Molte donne hanno denunciato di aver dovuto far rientrare a forza i loro casi in una delle categorie previste. Il problema si pone in particolare per quelle sposate che spesso devono mentire dicendo di essere rimaste incinte al di fuori del matrimonio, altrimenti non avrebbero l’approvazione del comitato. Inoltre le domande che gli vengono rivolte possono essere imbarazzanti, inopportune o irrilevanti, per esempio sul motivo per cui non hanno usato metodi contraccettivi. C’è poi il fatto che i tempi di attesa perché la richiesta sia esaminata dal comitato possono allungarsi oltre la nona settimana di gravidanza, quando scade il periodo in cui si può optare per la pillola che induce l’aborto, costringendo le donne a sottoporsi a un’operazione chirurgica.
Comunque raramente le richieste sono respinte. Secondo l’ufficio centrale di statistica, nel 2020 sono state approvate nel 99 per cento dei casi e il ministero israeliano della salute ha registrato 16.430 aborti realizzati legalmente all’interno del sistema sanitario, con un calo del 5 per cento rispetto al 2019. Il picco è stato registrato a metà degli anni duemila, con ventimila aborti all’anno, poi c’è stata una diminuzione costante, mentre dal 2001 la popolazione d’Israele è aumentata di un terzo.

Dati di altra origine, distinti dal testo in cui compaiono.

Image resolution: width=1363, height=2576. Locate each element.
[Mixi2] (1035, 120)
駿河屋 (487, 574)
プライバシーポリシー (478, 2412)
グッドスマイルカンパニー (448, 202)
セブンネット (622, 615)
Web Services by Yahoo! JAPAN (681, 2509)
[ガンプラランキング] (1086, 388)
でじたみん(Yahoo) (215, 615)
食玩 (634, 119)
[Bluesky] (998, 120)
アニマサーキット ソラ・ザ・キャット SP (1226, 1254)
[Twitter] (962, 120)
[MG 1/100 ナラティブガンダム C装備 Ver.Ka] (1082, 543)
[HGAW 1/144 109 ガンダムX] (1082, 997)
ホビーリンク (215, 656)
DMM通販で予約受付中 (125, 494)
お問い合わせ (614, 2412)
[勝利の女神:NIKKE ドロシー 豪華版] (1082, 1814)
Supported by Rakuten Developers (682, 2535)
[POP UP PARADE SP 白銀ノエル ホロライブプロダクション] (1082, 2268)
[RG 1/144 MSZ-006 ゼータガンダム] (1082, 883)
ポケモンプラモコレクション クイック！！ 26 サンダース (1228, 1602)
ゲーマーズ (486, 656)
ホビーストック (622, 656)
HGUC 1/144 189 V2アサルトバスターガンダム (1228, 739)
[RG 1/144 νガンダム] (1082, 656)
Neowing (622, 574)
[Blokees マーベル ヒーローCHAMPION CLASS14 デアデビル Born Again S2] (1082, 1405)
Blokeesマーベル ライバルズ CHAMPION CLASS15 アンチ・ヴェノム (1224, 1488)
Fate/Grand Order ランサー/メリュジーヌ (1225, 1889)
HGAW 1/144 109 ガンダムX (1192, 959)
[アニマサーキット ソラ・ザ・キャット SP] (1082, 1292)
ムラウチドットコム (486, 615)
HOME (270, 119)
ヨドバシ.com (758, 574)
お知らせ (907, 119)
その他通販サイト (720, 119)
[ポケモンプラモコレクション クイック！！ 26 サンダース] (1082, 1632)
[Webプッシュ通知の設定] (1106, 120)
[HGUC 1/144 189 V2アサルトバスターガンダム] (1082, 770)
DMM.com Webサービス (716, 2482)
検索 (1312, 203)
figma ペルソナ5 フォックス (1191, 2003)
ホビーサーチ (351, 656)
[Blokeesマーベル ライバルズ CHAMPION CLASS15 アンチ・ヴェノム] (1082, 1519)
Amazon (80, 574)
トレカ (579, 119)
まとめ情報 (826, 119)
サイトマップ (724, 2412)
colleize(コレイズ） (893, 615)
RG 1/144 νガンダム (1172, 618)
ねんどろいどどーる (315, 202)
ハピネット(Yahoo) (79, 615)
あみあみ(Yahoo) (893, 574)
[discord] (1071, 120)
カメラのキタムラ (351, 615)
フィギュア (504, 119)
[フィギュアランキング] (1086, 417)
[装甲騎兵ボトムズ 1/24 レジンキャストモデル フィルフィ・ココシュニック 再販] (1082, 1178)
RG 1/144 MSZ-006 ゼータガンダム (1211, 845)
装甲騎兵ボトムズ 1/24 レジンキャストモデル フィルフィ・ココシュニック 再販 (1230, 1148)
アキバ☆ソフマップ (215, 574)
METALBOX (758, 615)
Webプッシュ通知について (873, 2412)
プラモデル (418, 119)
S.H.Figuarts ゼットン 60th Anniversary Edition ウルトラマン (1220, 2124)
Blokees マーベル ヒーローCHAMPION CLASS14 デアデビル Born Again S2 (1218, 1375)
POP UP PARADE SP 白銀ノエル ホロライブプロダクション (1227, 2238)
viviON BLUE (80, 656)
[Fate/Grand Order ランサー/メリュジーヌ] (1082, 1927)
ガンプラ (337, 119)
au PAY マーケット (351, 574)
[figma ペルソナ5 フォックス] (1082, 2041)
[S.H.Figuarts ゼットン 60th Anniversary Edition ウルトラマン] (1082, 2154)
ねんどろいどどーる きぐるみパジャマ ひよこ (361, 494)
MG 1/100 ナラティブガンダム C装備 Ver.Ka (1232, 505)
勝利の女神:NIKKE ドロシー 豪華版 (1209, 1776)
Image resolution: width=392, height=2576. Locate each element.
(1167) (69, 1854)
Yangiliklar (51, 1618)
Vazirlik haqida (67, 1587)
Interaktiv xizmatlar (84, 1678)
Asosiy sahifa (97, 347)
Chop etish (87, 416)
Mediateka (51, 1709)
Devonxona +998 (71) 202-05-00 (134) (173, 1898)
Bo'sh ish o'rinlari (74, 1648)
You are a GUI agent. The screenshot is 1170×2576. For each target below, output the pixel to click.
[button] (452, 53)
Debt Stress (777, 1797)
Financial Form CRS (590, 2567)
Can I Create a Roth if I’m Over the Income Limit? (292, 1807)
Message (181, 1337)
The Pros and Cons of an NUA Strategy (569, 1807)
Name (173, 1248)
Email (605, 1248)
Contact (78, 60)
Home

Nel dicembre del 2021 il ministro della salute Nitzan Horowitz – del partito Meretz, il più progressista della coalizione di governo – ha annunciato un piano per promuovere una riforma legislativa che prevede l’eliminazione del comitato per il primo trimestre della gravidanza, lasciandolo solo per i casi che riguardano i mesi successivi. Un precedente tentativo di riformare la legge era fallito nel 2015 a causa dell’opposizione del partito ultraortodosso Giudaismo unito nella Torah, che controllava il ministero della salute.